Nie wszystkie komentarze są tak agresywne, ale niestety zdecydowana większość idzie w tym kierunku. Na innych portalach nie jest dużo lepiej. W tym zalewie ignorancji tekst zwierza popkulturowego jest perełką, ponieważ zwierz zręcznie zbija 10 najczęstszych argumentów zwolenników tezy, że czarnoskórym poprzewracało się w głowach. Po szczegóły zapraszam was do zalinkowanego tekstu, tutaj zacytuję dwa wyjątkowo trafne fragmenty:
Zastanówmy się dlaczego przyznanie nagrody białemu aktorowi uznajemy za całkowicie politycznie neutralne a przyznanie nagrody komukolwiek z mniejszości – za przejaw wyrównywania szans. To sposób myślenia który tak bardzo w nas wrasta, że nawet nie zastanawiamy się jak nierówno traktujemy wszystkich zaangażowanych. Podczas kiedy nagrodzony biały aktor zwykle jest wart swojej nagrody, w przypadku czarnoskórego wiele osób byłoby skłonnych krzyczeć o przejawie nadmiernej poprawności.
Zwierz ma rację. Zresztą sam już o tym pisałem przy innych okazjach. Niezmiennie zastanawia mnie przezroczystość białości. Wszyscy ci tropiciele poprawności politycznej są przekonani, że jeśli biały aktor dostanie jakąś nagrodę albo rolę, to na pewno dzieje się tak tylko i wyłącznie z powodu jego talentu. Kiedy coś takiego spotka aktora czarnoskórego, od razu pojawia się domniemanie: Aha, pewnie wpływ poprawności politycznej. To dziwne, że filmwebowa społeczność, która lubuje się w wyszukiwaniu spisków studiów filmowych, tak łatwo kupuje tezę, że biali aktorzy zostali nominowani, bo po prostu dwa lata z rzędu byli lepsi od wszystkich innych ras. Że biała dominacja nie ma niczego wspólnego z promocją poszczególnych filmów i aktorów, ze składem osobowym Akademii, z brakiem odpowiedniej reprezentacji mniejszości etnicznych w głównych rolach.

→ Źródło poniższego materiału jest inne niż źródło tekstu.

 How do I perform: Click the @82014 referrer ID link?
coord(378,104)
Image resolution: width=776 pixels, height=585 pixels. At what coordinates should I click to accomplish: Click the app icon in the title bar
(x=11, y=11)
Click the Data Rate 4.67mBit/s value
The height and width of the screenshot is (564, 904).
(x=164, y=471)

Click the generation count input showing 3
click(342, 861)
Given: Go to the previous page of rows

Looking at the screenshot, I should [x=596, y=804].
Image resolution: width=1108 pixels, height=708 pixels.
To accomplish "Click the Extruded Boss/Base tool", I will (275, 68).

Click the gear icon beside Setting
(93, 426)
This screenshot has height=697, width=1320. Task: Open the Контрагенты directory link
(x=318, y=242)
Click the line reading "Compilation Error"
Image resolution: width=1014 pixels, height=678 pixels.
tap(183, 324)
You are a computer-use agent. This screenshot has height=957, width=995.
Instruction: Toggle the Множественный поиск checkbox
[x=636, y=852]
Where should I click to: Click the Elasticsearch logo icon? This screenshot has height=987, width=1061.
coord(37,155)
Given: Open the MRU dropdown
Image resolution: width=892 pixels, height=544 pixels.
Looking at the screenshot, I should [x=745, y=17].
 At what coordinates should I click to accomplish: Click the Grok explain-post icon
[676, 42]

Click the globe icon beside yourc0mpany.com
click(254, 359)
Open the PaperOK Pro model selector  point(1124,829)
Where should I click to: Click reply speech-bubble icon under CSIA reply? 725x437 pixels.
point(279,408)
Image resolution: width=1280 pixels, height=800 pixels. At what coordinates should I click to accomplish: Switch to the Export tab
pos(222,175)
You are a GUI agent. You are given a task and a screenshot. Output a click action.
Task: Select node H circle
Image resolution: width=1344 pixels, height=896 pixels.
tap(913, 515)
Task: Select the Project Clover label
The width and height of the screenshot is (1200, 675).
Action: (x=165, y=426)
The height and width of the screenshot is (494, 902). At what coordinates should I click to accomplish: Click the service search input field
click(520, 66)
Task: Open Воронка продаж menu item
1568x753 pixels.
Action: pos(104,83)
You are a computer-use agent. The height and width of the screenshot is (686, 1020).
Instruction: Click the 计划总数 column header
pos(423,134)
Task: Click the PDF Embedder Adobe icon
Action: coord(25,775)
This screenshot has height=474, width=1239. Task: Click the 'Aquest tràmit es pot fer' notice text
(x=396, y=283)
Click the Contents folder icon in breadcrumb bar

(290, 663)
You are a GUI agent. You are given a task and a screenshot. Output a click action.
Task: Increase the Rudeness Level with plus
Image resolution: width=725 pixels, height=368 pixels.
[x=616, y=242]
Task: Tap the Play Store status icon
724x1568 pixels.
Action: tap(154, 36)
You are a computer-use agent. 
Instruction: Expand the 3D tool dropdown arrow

Nie, oni dostrzegają polityczne podłoże tylko w protestach Spike’a Lee, a nie w systemie funkcjonowania hollywoodzkiej branży filmowej. I od razu dopowiadają sobie, że Lee chce, aby z góry przyznawać czarnoskórym nominacje bez względu na jakość ich gry aktorskiej. Oczywiście, Lee niczego takiego nie postuluje. Twierdzi jedynie, że to dziwne, iż na 40 miejsc nie znalazło się ani jedno dla Afroamerykanów. Latynosów czy Azjatów. I ma rację – to jest dziwne. Ale jak widać, dla niektórych to jest po prostu naturalne. I tu drugi cytat z blogu zwierza:
Założenie że zastany obraz rzeczywistości jest sprawiedliwy zwykle pomaga uporządkować świat ale nie zmienia to faktu, że jest daleki od prawdy.
Cóż, śmiem twierdzić, że taka postawa jest bardzo naiwna. I raz jeszcze polecam tekst zwierza popkulturalnego.